Well, I already wasn’t using Twitter…


Yes, I am aware that I still have these automatically post through some bot thing on a Twitter account that I used to actively be on, but I got off of posting personally on that almost two years back now. I have to admit that any time I would use crawling timelines has been put to better use, even if I was doing nothing instead, because at least it means I’m not putting aimless stress on myself from constantly remembering everything wrong in the world.

Long story short, for anyone who’s anti-crypto and especially anti-NFT in particular and is still on Twitter, they might be looking at an alternative microblog thingy unless they plan to remain to spite the enthusiasts, given the blue bird of hell’s new official stance on embracing at least the latter of those things, all probably just looking for more of that sweet shareholder money from people who don’t know what a computer is aside from that thing the secretary uses. I decided to further my own website instead of signing up for another social media. I do hear of Mastodon being an alternative, and apparently it’s decentralized in some way, but not in the way that crypto claims to be while one of its major services goes down and keeps people from looking at links that cost a billion moon rocks or so. Still not sure how they do it, but I wasn’t planning to drop one microblog just to wind up in another. I just wanted out, period.

While having no experience with Mastodon means I can’t exactly help with that, I could at least provide some encouragement to stake a bit of virtual property in the form of a personal website, and depending on the host, either for free, free with ads, or at a cost potentially lower than even holding a virtual land stake in Second Life, which still exists and still isn’t doing anything crypto, so their virtual land is way cheaper than any of those crypto land sellers. Depending on the approach, one might not even need to know any HTML or JavaScript or CSS or whatever it is websites are made with today. Templates and programs can help with that. I’ve just had long experience in messing with code so I just tend to want to do most things myself, and having that option is great, contrasted to a mass market of social media adhering to strict templates that change at the whims of the suits, where one might only be able to change a couple images and a color if they’re lucky.

Funny thing about customization, for the above mentioned Twitter NFT thing, that’s apparently a premium feature, because Twitter just has that now I guess. Clearly the target market here is willing to blow funds on random things so they’re just capitalizing on that. Another paywalled feature on that thing is to change app colors and the displayed icon. Yes, change the color and icon of an app, the theme of which is only visible to the specific user, with a paid thing. Wow, that site sure is stupid. As a bonus, they don’t even get an ad-free experience. And naturally right click save still works on the site, on the rare occasion that someone would actually want to save a copy of a pricey image since those have often been seen as unappealing even without the crypto attachment, and even if Twitter thinks they can disable it, there’s no doubt a way around it. A nice feature of websites in general being effectively built in an open format by default since the start.

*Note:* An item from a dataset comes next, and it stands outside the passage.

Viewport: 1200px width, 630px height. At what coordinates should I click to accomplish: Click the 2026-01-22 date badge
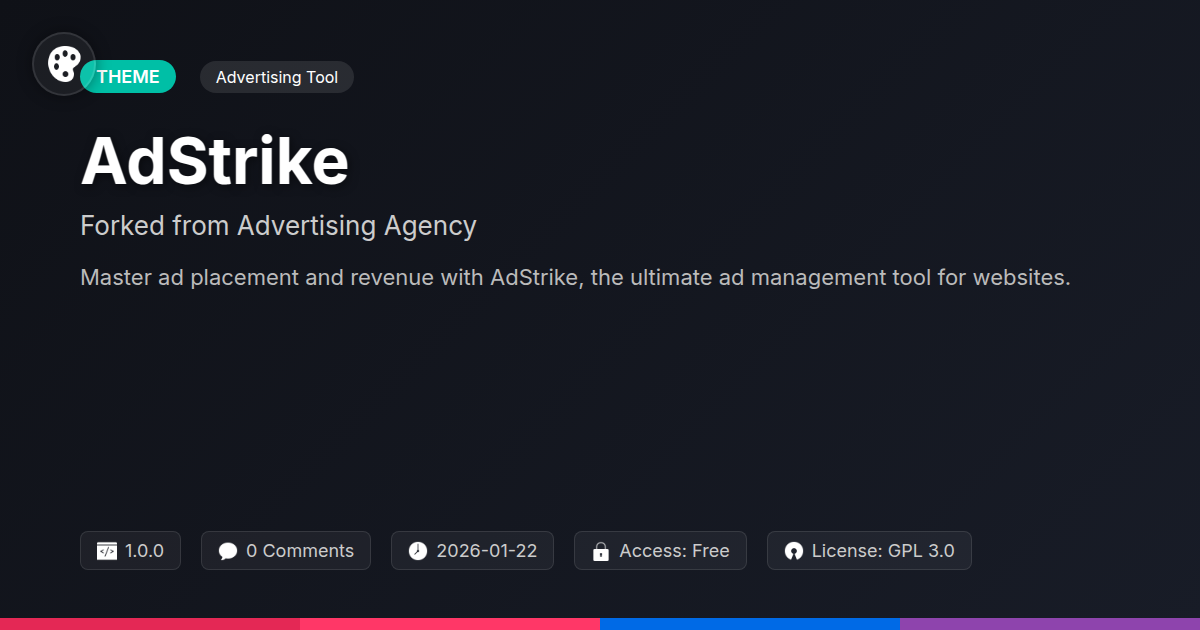472,551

Back in the old web mindset, in terms of communication, a static website might not be suited for that. However, it’s also nice to have a public email posted somewhere on that site just in case someone wants to send something over, like a long-form message. Keeping in mind that the public email should be separate from any other emails used for important accounts ideally. In the modern age, there’s usually Discord or something like it to form chat servers and whatnot, since AOL is practically nearly offline at this point, just being some stopgap news spam thing and maybe an email inbox that’s a vestigial property of some larger corporation. Kinda like Yahoo has been after acquiring then eliminating GeoCities long ago, which also for some reason took longer to do in Japan.

Maybe having a personal site isn’t for some people, and I can understand, though I’m pretty biased in favor of it from personal wish fulfillment from childhood I guess. I grew up in the wake of the dot-com bubble when everyone wanted a website and I just found a way to do it that wasn’t just being a kid messing around in a Word document. Being tired of social media timelines in general as well as increasingly dumb UI decisions from templated blog hosts just pushed that forward. I still feel justified in my personal decisions in leaving in favor of wanting a website of my own, however it’s hosted. Yet I still like meeting nice people. And if someone reading this is a nice person who wants to make a website, I’m open to helping with that.